Of course it does. Many software users are stuck on multiple-year-old toolchains for various reasons, yet these systems still need to be able to handle unicode properly.

> They can easily update it if needed.

No, they cannot. Many users are stuck in older windows versions, linux versions, LTS linux versions, etc. because of their organization or their clients requirements.

Telling a client that you can't develop an app for them because their 2 year old Ubuntu is too old is often not a very successful business model.

> and keep updating the stdlib one.

These updates would only apply to newer Rust toolchains, that many users cannot use. Unless you are suggesting the release of patch versions for the soon to be 100 old Rust toolchains in existence every time the unicode standard is updated.

This is too much trouble and work for little gain, given that one can still use a Rust 1.0 compiler to compile the latest version of the unicode-segmentation crate without problems.
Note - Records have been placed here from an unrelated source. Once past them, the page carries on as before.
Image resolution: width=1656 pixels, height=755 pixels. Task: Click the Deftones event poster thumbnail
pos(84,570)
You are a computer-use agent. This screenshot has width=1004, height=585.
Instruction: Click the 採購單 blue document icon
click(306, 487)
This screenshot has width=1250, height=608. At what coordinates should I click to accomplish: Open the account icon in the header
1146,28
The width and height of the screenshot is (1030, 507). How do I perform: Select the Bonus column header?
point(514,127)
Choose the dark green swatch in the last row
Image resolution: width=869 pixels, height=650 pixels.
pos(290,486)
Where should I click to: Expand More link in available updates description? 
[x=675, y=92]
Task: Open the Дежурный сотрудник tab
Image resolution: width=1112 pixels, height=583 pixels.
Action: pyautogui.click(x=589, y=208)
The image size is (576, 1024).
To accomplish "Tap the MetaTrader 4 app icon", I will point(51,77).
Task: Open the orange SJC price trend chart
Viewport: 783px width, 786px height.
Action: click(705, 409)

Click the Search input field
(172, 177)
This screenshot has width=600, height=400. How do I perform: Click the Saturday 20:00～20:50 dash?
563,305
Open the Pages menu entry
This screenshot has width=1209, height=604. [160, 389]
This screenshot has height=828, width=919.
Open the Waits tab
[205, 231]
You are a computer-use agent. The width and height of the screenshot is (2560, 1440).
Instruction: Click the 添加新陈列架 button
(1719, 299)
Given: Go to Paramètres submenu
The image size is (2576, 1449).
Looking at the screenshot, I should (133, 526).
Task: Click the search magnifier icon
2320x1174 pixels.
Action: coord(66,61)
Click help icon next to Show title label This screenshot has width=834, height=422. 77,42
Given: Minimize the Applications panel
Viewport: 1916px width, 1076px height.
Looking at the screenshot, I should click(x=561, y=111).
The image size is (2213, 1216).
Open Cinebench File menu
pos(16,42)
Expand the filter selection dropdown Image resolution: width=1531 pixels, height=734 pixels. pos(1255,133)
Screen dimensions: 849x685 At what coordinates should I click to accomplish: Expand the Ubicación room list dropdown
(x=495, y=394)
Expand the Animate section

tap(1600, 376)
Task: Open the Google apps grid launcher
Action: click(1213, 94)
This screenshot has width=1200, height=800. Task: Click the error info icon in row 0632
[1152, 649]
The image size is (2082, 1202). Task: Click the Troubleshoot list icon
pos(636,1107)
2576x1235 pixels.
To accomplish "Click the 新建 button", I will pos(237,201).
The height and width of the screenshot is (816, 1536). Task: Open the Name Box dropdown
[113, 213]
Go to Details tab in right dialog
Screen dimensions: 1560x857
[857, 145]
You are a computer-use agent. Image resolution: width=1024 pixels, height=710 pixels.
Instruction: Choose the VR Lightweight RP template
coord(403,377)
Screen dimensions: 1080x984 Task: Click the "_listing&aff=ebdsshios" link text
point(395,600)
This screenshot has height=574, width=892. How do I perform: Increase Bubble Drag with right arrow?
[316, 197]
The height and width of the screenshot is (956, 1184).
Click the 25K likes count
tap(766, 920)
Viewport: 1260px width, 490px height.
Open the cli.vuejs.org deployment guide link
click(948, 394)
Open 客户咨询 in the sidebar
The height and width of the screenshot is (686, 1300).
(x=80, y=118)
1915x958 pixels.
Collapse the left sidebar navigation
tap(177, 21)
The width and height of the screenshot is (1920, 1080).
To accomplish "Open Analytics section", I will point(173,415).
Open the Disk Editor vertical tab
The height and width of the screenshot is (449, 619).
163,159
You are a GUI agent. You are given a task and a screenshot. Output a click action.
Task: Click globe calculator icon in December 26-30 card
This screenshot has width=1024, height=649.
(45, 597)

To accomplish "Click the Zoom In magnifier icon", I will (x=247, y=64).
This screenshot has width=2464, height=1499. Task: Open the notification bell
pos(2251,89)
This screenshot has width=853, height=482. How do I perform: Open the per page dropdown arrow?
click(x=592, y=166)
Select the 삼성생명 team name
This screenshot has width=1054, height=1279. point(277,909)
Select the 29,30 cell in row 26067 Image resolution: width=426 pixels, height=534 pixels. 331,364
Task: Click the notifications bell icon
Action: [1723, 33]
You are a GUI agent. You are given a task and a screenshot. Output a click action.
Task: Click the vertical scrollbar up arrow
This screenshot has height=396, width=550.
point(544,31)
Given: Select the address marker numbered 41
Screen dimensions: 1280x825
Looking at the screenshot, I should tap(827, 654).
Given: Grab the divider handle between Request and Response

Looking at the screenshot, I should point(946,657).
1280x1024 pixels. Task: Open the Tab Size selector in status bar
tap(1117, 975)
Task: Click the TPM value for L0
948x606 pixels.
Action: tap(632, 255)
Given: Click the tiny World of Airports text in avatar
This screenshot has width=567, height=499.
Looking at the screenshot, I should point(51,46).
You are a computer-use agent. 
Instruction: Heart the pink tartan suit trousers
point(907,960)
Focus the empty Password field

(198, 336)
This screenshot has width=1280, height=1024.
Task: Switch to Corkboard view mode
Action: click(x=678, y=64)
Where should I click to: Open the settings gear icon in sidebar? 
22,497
Nice catch, thanks for pointing this out. I've updated the cache initialization to use `len(targetChars)` rather than `len(target)`:

    cache := make([]int, len(targetChars)+1)
    for i := 0; i < len(targetChars)+1; i++ {
        cache[i] = i
    }
AFAIK this makes them equivalent (fingers crossed). It seems to not have made much of a difference (-0.03s)
They might be equivalent (perhaps apart from other issues pointed out in other comments), but both implementations are still either

1) incorrect if UTF-8-strings are supposed to be valid input, or

2) very inefficient if only ASCII-strings are supposed to be valid input.